Hoping for a shortcut
Here the questioner hopes the response will be acceptable, and more direct tactics will be unnecessary. For instance, after discussing acceptable resource levels (in effect, supplying the "right answer"), asking what resources are needed might just elicit an acceptable response.
Truth is your best ally. When asked for estimates on the spot, it's best to supply them with appropriate confidence levels: "Just as a guess, I'd say 100 person weeks plus or minus 50%. I can get you a better estimate by Friday."
Trap construction
Anybody can guess
that cheap-shot questions
will have embarrassing
answers. That's what makes
cheap shots cheap.
In a sequence of seemingly unrelated questions, with perhaps some truly irrelevant questions thrown in, the questioner lays a trap that constrains the respondent's answers to the "trap question."

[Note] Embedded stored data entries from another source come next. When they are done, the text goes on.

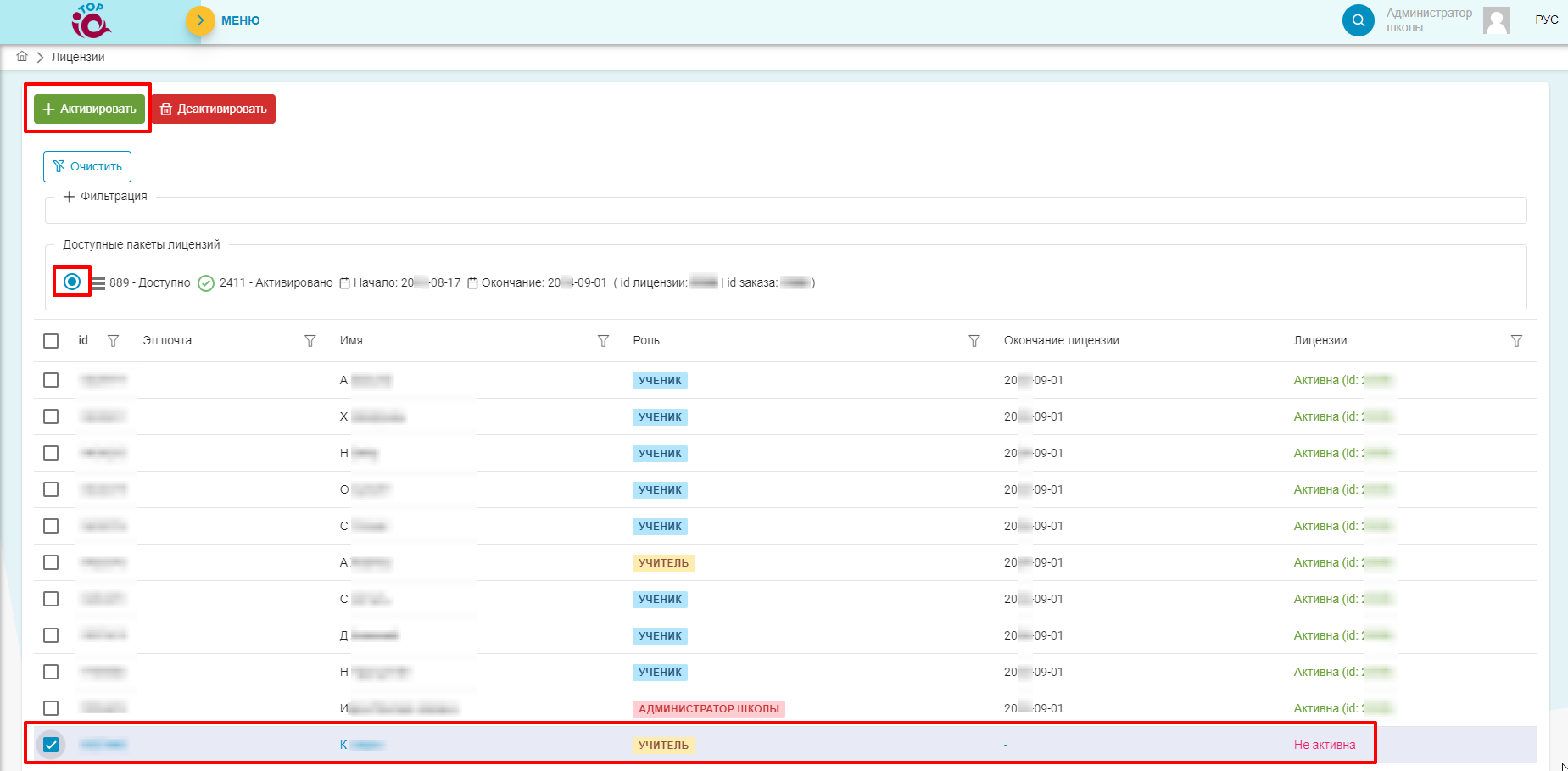
Task: Open the search magnifier icon
Action: point(1358,20)
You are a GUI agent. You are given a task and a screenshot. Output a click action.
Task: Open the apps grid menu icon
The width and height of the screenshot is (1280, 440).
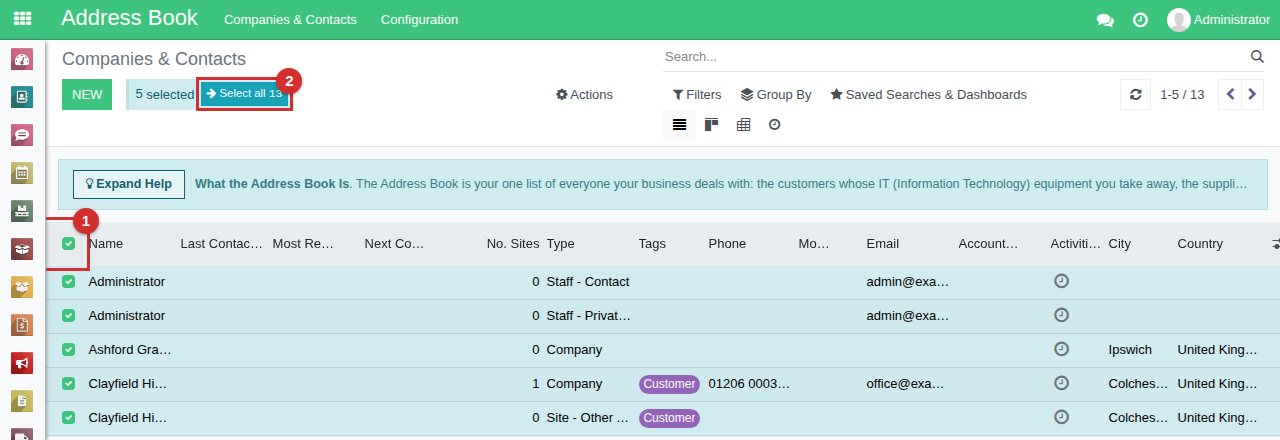(22, 19)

This technique relies on the desire of most of us to be consistent, and our wish to avoid backtracking or correcting previous responses. Trap construction questions that contain presuppositions[1] that conflict with the hypotheses of the trap question are especially effective. If you get trapped, look for presuppositions, and be willing to backtrack or be inconsistent.
Zingers
Usually asked publicly, zingers are vehicles for reminding bystanders of past infractions, or weaknesses of or accusations against the target. Example: "Weren't you the project manager for that Disaster last year?"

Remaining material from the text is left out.